Sunday, 10 April 2011

You can't measure everything!

OK, I know the current trend in CVs is to make sure that you concentrate on your achievements, and to quantify all the incredible successes in your outstanding, tangible and demonstrable track-record of relentless delivery.

But one can go a bit too far, especially when that involves attempting to quantify the unquantifiable.

Here’s an example:

I received a CV this week from a recruitment consultancy drawing my attention to the merits of one of their candidates.

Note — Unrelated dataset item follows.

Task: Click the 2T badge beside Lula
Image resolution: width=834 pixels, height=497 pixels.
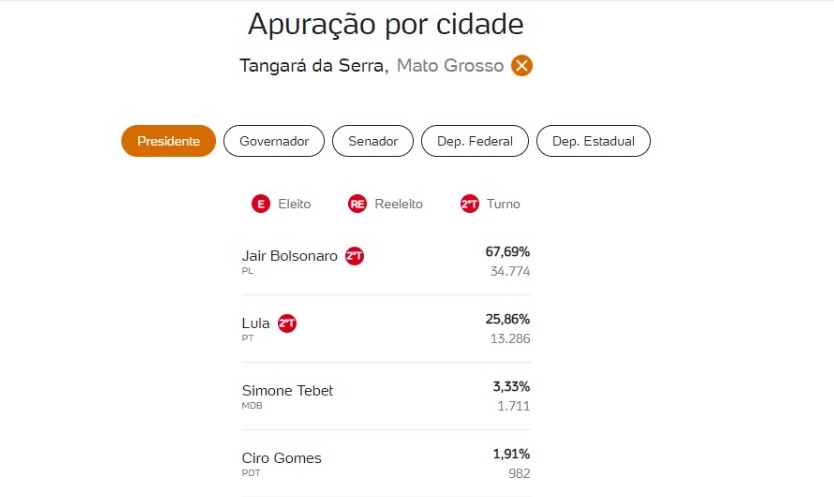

That he had "successfully led and managed the revamp of the performance appraisal system from conception to completion and ongoing monitoring for effectiveness" I do not doubt for one moment.

That he had "reduced staff turnover by 12%" I am prepared to accept, although I doubt if he achieved this single-handedly.

But that his "measures to improve staff knowledge and understanding of the organisation’s strategic objectives led to a 14.3% increase in staff knowledge and understanding" is something I find rather difficult to fathom.

Only 14.3% I hear you gasp? Not the industry average of 14.9%? Or perhaps your organisation has managed to nudge up the score into the magical land above 15.12%.

Clearly I jest.

How can you manage to measure something as nebulous as knowledge and understanding so accurately?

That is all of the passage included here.